Peptides were separated on an Acclaim PepMap RSLC reverse-phase column (250 mm x 0.05 mm, Thermo p/n 164944) with a 20 mm x 0.075 mm precolumn (Thermo p/n 164946). The gradient was delivered by an Easy-nLC 1200 pump (Thermo) and consisted of 3 min of 5% B, 5–35% B over 90 min, 35–60% B over 20 min, followed by a 7-min flush with 90% B. Mobile phase A was 0.1% formic acid in water and mobile phase B was 80% acetonitrile, containing 0.1% formic acid. The flow rate was 300 nL/min.

The mass spectra were acquired on a Thermo Orbitrap Eclipse instrument using a modification of the default Universal method. The MS resolution was 120 K and the data-dependent MS2 scans were acquired in the ion trap. Collision-induced dissociation was used as the ion fragmentation technique. The ion isolation window was 0.7 m/z, the scan range was 150–1500 m/z, and the normalized AGC target was 250%. Dynamic exclusion duration was 60 s, and the precursor tolerances were set at ± 10 ppm. Only charge states 2–6 were included and the single charge state per precursor filter was not used. The minimum intensity threshold was 1.5 e4.

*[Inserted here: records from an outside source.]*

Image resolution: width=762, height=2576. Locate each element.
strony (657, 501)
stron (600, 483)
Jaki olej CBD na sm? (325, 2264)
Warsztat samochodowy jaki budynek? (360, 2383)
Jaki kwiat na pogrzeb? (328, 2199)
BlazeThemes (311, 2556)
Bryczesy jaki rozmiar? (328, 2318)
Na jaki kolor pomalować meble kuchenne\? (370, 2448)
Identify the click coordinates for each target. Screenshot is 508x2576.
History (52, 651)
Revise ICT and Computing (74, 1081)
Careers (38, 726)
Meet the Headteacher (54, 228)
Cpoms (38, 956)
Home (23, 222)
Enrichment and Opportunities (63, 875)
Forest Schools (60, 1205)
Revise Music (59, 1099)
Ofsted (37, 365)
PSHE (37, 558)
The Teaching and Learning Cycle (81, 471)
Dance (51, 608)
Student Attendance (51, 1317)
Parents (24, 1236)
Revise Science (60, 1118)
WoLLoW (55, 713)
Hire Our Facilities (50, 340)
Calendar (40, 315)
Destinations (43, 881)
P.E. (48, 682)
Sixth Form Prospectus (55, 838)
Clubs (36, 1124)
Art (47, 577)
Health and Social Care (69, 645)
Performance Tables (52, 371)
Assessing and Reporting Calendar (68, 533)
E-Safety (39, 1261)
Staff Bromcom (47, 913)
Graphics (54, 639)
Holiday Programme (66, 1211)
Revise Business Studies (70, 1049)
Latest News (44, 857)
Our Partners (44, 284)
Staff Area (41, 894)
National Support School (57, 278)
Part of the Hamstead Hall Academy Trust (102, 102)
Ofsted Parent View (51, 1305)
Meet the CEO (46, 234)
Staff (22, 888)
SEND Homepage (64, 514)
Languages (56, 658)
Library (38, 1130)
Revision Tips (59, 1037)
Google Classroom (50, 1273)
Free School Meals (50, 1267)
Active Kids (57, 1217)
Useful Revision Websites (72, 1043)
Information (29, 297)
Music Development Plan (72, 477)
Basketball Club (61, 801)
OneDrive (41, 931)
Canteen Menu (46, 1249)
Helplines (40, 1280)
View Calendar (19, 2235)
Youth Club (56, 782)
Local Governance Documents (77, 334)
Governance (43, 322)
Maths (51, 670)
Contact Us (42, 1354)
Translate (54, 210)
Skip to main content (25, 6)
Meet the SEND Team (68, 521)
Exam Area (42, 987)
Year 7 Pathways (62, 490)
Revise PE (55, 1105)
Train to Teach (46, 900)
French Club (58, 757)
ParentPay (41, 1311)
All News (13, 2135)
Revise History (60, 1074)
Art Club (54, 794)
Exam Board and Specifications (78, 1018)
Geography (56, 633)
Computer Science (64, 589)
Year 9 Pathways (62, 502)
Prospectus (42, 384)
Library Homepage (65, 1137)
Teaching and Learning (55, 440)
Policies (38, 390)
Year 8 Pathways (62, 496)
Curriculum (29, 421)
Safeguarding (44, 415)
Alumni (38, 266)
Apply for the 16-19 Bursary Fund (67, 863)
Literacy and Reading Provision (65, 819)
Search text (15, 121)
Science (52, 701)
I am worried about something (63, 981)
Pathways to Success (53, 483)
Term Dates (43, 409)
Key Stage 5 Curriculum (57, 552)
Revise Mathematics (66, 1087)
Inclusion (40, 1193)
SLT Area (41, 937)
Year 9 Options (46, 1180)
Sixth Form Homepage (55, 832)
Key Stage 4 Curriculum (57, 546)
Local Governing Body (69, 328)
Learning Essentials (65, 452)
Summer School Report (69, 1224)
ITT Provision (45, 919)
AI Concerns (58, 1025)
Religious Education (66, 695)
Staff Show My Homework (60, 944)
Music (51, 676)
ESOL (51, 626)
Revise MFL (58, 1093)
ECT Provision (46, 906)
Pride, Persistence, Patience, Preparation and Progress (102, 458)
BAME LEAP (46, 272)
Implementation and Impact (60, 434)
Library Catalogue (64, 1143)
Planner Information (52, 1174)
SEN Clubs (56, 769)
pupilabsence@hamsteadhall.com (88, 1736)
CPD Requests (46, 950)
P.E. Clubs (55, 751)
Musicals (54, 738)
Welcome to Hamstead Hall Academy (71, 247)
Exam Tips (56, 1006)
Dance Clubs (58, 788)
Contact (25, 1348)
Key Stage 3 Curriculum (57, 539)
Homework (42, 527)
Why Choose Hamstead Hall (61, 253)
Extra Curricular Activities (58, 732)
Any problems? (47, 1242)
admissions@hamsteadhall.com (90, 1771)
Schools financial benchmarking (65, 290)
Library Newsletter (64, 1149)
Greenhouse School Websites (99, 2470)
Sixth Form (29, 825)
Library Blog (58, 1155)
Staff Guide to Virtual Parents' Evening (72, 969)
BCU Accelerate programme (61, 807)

Data processing and analysis

The data was analyzed with Proteome Discoverer 2.5 (Thermo). The study definition included four sample groups: named G, M, QL, and QR referring to gynes, (mated) queens, queenless workers, and queenright workers; and each group contained three biological replicates, B1 through B12. A preconfigured processing step workflow for precursor quantification and LFQ was modified as follows: The Bombus impatiens (TaxID 132113) database from Uniprot was selected in the Spectrum Files RC and Sequest HT processing nodes; Trypsin was selected as the enzyme. All other processing parameters were left at their default values.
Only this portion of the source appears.